Particularly interesting is how the jump from 0.80 to 0.86 in aggregate score was achieved: not by retraining the model, but by optimizing the harness. LangChain adjusted the system prompt, tool descriptions, and middleware coordination — and achieved an improvement of +0.06 without a single change to the Nemotron 3 Ultra model’s parameters.
This is not a trivial technical anecdote. It supports the thesis that the value of agentic systems is increasingly shifting from the LLM itself to the layer surrounding it: how tasks are posed to it, how tools are defined, how multiple steps are coordinated. The model becomes the engine, and the harness — the vehicle. If this is a repeatable pattern (and LangChain claims it is), a new category of engineering work opens up: harness optimization as a discipline as important as fine-tuning the model itself.
Security Framework and Data Control
For enterprises that cannot or do not want to send data to external cloud providers, NemoClaw offers a fully self-hosted deployment — data remains on-premises and the infrastructure is under full organizational control.
The OpenShell runtime uses a deny-by-default approach to network access: the agent’s code cannot by default communicate with external services without explicit authorization. In addition, the architecture includes human approval gates for critical operations and a full audit trail of all agent actions — particularly important for regulated industries such as finance and healthcare.

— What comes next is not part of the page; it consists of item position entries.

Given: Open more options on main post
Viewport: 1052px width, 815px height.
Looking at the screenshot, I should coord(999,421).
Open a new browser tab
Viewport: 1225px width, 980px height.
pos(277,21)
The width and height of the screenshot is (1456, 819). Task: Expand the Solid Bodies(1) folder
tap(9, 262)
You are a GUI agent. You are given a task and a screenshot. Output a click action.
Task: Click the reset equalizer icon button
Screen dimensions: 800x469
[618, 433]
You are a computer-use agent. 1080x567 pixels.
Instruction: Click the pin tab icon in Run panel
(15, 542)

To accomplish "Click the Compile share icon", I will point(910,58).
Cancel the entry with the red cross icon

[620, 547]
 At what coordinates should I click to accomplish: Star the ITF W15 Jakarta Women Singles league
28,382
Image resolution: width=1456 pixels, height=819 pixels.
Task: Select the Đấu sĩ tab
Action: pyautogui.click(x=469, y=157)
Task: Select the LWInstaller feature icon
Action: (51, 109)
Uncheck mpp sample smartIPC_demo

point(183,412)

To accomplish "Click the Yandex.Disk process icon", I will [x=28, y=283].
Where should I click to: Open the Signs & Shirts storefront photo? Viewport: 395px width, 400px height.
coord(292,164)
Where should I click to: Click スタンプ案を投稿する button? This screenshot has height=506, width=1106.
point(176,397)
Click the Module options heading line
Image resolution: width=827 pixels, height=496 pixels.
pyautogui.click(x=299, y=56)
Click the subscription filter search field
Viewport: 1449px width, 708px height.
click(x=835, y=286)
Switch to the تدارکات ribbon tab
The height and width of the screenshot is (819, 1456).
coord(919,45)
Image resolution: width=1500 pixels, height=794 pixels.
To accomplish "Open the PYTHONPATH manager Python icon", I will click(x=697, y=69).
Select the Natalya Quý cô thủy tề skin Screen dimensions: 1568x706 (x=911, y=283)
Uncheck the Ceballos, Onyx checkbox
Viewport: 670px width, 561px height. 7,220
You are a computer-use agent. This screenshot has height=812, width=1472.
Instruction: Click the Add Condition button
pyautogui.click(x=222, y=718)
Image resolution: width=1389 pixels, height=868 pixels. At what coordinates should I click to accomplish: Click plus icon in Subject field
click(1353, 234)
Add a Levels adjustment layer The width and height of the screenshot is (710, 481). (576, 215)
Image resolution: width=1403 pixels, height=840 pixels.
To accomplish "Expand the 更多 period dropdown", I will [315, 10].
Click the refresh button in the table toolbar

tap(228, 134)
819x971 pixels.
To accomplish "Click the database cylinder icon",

Target Applications and Business Context
EY is named as a key implementation partner for regulated industries. Infrastructure hosting partners include Baseten, Fireworks AI, Nebius, Crusoe Energy, DeepInfra, and Together AI — ensuring availability across different geographies and compute platforms.
Primary target applications are legacy code migration projects: COBOL-to-Java conversions and .NET application migrations. These migrations have remained a bottleneck in large-enterprise digitalization for decades, partly because previous AI tools were too expensive for systematic application across large codebases. NemoClaw’s cost profile opens up new economics for such projects and makes AI-assisted modernization of legacy systems economically viable.
Frequently Asked Questions
- What is NemoClaw and what are its components?
- NemoClaw integrates three layers: NVIDIA's Nemotron 3 Ultra (the model), LangChain Deep Agents Code (the harness), and OpenShell (a secure sandbox runtime). The combination achieves an aggregate score of 0.86 at a cost of $4.48 per evaluation.
- How did LangChain improve the score without retraining the model?
- By optimizing the harness — adjusting the system prompt, tool descriptions, and middleware — LangChain raised the aggregate score from 0.80 to 0.86 without any retraining of the Nemotron 3 Ultra model.
- Can enterprises use NemoClaw without sending data to the cloud?
- Yes. NemoClaw is open-source and self-hostable. Data remains on-premises, and the OpenShell runtime includes deny-by-default network policies and human approval gates for critical operations.